Dead at 89, Paul Schaefer sounds like a monster out of a horror movie, but he was terrifyingly real. Strangest detail: “He had a glass eye, having accidentally gouged out his right eye while trying to untie a shoelace knot with a fork.” The Washington Post reports:
Paul Schaefer, 89, a German-born evangelical preacher who was convicted of sexually abusing 25 children while leading one of the world’s most notorious anti-Semitic and apocalyptic sects, died April 24 of a heart ailment at a prison hospital in Chile.
His enclave in southern Chile, Colonia Dignidad…doubled during the 1970s and ’80s as a detention and torture center for opponents of right-wing dictator Gen. Augusto Pinochet.
At the time of his death, Mr. Schaefer was still under investigation in the 1985 disappearance of mathematician Boris Weisfeiler, an American citizen who went missing while hiking near Colonia Dignidad.
Mr. Schaefer turned to preaching after serving in the German military during World War II. He traveled the German countryside with an acoustic guitar and a message of salvation through sexual abstinence. Armed with powerful charisma and a gift for public speaking, he collected hundreds of followers before eventually establishing an orphanage near Bonn.

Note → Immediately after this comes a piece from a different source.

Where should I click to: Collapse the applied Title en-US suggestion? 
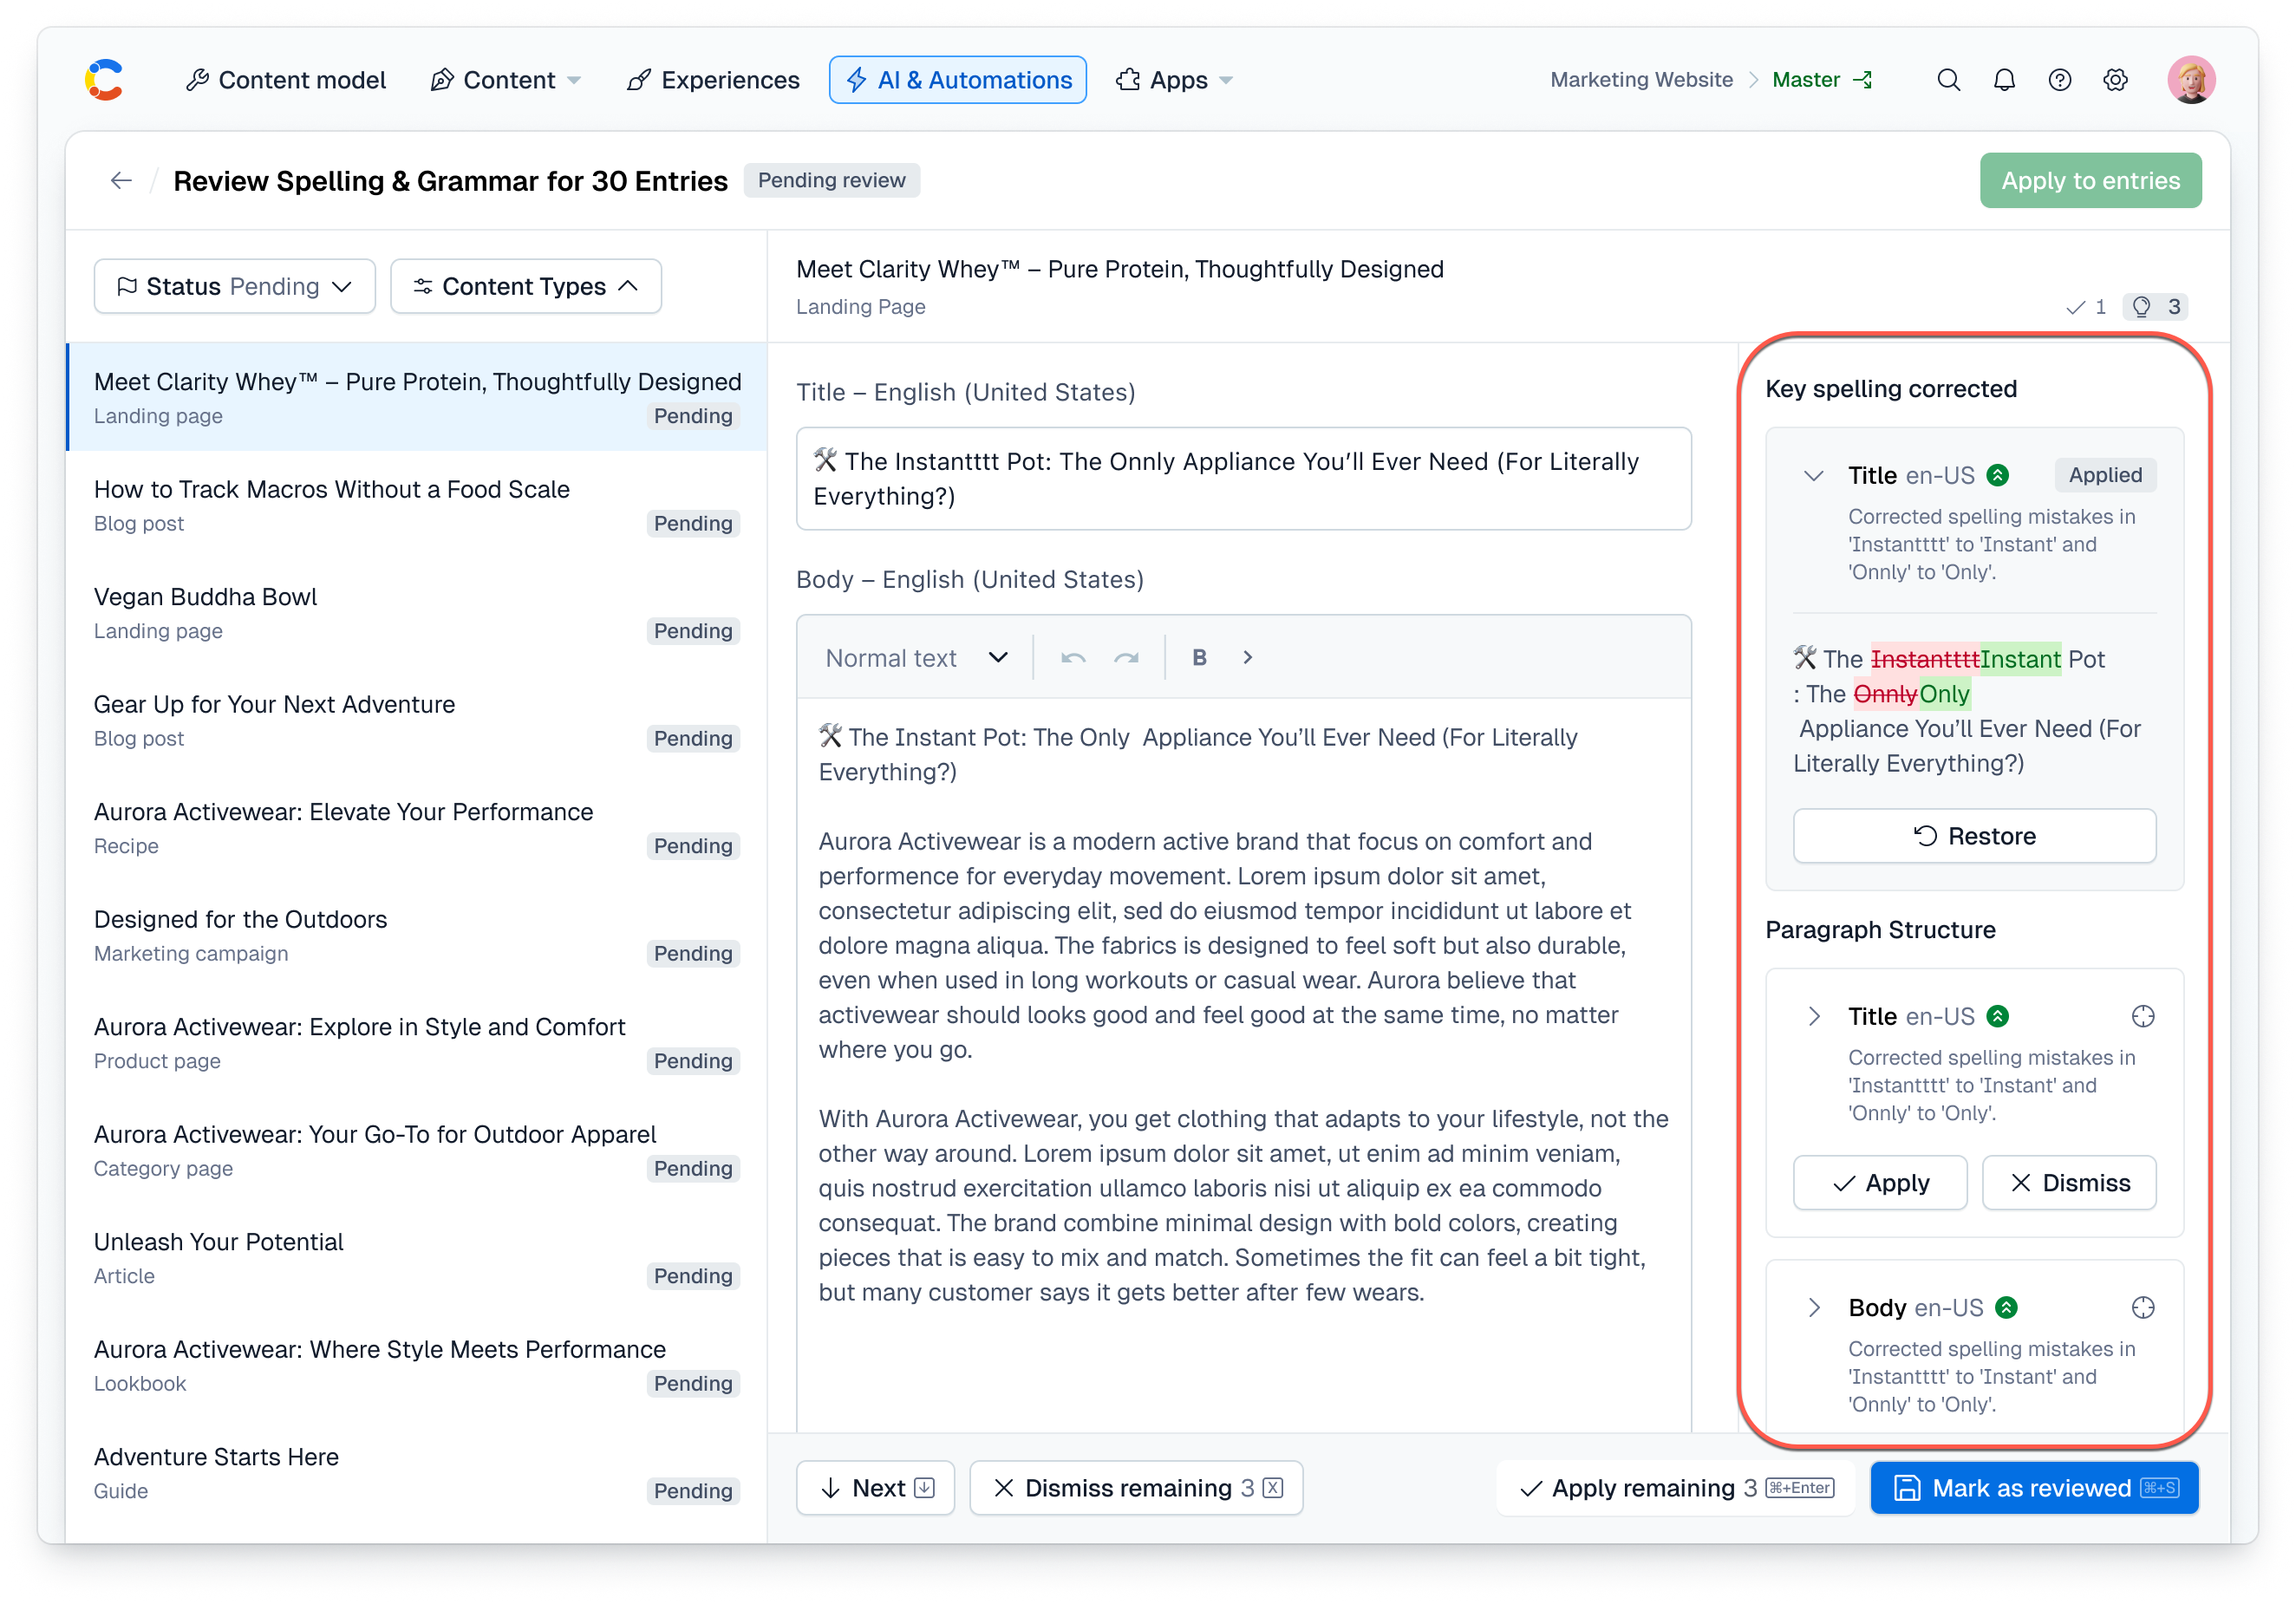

Accused of molesting two boys at the orphanage, he fled to Chile in 1961 and started his commune on a picturesque ranch 225 miles south of Santiago. The enclave boasted its own landing strip, television station and power plant, as well as lumber, honey and brick-making businesses. Mr. Schaefer built a school and a hospital, winning over some local citizens by offering them free education and health care.
However, Colonia Dignidad’s darker side soon emerged. Former members of the sect told reporters and Chilean and German officials of Mr. Schaefer’s unsavory tendencies. He was always accompanied by a handpicked coterie of boys who ran his errands, brushed his hair and tied his shoes. He maintained total control over the lives of his followers, the former members said, forbidding contact with the outside world and using electric shocks and tranquilizers to punish those who broke his rules.
Babies were taken from their mothers at birth and raised in a communal nursery. All adults were known as “uncle” or “aunt”; Mr. Schaefer was called “permanent uncle.”
Mr. Schaefer avoided arrest for decades, largely because of his close relationships with political and military leaders — including Pinochet, who was brought to power by a 1973 coup d’etat. Thousands of political dissidents disappeared or were killed during Pinochet’s rule, and human rights groups say that many were taken to Colonia Dignidad, or Dignity Colony, where they were tortured in underground chambers.